I’m not sure who coined the phrase, and whether the term ‘drunkard’ refers to any particular physicist, but in simple terms the process is this: 

A physicist emerges from a bar late at night and has absolutely no idea which way home is. Every step he takes is in a completely random direction, and each step is uncorrelated with the previous one. (In other words, he forgets which way he was travelling in after every step.)  Where does he end up after ten minutes (assuming he is still on his feet)?

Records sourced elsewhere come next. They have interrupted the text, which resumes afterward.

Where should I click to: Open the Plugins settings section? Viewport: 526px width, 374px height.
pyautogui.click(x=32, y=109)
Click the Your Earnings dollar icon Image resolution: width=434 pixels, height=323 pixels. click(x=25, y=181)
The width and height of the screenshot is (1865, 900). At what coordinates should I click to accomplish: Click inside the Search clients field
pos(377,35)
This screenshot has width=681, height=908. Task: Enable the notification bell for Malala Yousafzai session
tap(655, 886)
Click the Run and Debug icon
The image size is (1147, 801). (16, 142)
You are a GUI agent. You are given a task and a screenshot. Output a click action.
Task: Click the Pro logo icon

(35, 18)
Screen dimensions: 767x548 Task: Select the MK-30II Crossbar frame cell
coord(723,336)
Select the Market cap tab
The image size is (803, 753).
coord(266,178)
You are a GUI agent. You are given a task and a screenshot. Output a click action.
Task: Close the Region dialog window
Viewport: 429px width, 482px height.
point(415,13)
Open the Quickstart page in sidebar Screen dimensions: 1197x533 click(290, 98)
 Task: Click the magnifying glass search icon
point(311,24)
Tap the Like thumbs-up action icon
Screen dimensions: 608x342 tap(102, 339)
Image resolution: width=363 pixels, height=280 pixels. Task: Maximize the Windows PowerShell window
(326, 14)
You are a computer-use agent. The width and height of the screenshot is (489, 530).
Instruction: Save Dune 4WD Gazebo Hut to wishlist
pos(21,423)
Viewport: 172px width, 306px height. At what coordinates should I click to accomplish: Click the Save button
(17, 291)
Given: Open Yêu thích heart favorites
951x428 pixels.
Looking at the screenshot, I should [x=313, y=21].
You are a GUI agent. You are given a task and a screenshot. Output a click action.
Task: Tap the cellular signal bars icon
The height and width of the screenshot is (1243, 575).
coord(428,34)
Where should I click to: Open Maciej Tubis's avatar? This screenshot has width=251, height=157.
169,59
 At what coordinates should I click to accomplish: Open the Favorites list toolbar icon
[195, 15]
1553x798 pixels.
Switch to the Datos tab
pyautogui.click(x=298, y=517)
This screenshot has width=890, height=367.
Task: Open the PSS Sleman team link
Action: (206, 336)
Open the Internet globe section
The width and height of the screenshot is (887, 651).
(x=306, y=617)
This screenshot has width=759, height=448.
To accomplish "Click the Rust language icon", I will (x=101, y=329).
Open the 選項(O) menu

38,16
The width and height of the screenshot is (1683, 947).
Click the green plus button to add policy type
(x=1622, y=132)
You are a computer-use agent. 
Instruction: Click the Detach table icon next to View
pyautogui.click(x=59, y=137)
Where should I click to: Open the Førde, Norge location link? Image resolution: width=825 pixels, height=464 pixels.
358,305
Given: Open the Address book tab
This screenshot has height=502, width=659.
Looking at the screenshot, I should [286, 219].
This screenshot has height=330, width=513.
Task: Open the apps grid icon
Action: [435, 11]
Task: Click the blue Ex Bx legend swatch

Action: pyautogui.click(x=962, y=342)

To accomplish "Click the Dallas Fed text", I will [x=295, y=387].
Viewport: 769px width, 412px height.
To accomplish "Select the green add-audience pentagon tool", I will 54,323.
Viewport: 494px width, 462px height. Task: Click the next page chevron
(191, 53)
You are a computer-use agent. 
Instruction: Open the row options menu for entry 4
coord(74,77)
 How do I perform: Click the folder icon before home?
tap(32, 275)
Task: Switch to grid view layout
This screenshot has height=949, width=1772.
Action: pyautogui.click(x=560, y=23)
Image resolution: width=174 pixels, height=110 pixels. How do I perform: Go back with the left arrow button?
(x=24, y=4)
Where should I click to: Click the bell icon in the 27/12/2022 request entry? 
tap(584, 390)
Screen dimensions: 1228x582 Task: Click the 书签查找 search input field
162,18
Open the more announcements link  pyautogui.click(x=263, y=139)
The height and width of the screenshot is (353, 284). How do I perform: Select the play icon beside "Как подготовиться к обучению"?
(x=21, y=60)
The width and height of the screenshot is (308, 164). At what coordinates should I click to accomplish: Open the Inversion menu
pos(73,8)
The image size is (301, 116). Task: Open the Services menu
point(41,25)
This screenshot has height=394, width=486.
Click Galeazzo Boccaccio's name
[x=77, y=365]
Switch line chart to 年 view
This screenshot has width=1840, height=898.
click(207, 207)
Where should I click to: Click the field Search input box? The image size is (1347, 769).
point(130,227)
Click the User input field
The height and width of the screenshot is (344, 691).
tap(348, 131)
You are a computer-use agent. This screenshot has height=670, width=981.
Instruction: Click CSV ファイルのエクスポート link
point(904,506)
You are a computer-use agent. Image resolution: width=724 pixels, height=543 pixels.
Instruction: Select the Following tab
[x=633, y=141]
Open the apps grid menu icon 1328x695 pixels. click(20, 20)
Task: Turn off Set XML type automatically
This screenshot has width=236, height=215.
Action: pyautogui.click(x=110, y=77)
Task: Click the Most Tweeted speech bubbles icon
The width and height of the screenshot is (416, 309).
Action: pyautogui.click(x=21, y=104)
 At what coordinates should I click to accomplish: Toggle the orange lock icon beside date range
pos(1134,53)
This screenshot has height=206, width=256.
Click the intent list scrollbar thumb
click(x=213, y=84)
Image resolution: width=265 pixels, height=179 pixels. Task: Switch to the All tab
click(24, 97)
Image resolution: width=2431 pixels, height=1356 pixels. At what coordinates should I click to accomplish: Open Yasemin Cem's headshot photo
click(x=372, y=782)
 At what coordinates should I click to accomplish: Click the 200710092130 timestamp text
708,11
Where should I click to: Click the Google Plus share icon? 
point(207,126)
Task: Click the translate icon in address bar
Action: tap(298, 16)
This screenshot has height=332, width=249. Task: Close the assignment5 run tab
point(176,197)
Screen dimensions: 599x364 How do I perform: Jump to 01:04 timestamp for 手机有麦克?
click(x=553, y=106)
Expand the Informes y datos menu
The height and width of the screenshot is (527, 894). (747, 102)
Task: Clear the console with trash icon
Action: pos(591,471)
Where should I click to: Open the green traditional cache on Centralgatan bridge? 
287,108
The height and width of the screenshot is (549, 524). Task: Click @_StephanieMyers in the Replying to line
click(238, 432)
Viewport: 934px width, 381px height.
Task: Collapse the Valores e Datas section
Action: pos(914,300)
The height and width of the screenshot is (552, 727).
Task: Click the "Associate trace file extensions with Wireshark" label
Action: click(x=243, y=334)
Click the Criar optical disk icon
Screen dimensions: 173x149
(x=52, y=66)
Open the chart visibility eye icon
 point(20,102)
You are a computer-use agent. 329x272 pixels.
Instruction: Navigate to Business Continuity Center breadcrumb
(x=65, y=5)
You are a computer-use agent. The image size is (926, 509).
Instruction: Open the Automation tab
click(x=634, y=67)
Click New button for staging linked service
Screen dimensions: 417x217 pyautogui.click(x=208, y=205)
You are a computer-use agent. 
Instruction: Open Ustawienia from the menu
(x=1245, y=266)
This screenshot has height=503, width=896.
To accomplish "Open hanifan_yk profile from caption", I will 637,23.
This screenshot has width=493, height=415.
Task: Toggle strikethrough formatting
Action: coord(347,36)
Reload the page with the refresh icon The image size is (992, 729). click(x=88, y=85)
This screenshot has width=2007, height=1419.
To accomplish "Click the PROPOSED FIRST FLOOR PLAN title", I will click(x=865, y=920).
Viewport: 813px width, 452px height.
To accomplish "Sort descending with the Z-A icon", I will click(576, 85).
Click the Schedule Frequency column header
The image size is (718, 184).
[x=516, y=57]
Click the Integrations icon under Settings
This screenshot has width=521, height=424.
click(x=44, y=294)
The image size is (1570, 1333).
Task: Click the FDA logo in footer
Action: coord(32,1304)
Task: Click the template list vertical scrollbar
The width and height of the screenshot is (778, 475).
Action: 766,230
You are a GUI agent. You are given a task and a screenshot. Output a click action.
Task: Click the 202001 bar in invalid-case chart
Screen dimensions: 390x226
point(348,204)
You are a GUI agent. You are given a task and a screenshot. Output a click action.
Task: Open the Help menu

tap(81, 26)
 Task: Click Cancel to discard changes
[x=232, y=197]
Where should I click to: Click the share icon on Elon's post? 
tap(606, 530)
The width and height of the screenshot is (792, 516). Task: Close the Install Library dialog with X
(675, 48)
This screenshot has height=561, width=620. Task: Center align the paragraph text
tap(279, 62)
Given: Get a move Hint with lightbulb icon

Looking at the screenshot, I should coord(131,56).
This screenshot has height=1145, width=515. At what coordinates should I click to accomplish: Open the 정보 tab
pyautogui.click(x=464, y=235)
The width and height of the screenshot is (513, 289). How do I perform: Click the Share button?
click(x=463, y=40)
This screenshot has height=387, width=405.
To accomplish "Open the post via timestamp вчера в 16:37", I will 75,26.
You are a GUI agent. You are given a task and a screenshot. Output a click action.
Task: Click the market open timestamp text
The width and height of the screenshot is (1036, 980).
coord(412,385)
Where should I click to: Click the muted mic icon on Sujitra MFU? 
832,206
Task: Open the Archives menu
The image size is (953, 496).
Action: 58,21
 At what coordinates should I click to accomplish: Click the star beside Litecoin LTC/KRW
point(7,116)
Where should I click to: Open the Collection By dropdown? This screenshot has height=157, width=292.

Of course, we don’t know the answer to this question – his movements are random – but we can say some things about his movement. First of all, on average, he will go no-where. He is just as likely to take a step northwards as southwards, so the mean position will be at the door of the bar. We could run a computer model here. Start lots of physicists at the door of the bar, and, at each time step, move each one, independently, either a step northwards or a step southwards. After several time steps, look where they are, on average. The centre of their distribution will be at the starting point.  BUT, the average distance of a physicist from the door will increase as time increases (that is, the distribution of the physicists spreads out). It can be shown (as Einstein did for Brownian Motion)  that the distance increases in proportion to the square root of time. If you quadruple the number of steps, the average distance from the door will double.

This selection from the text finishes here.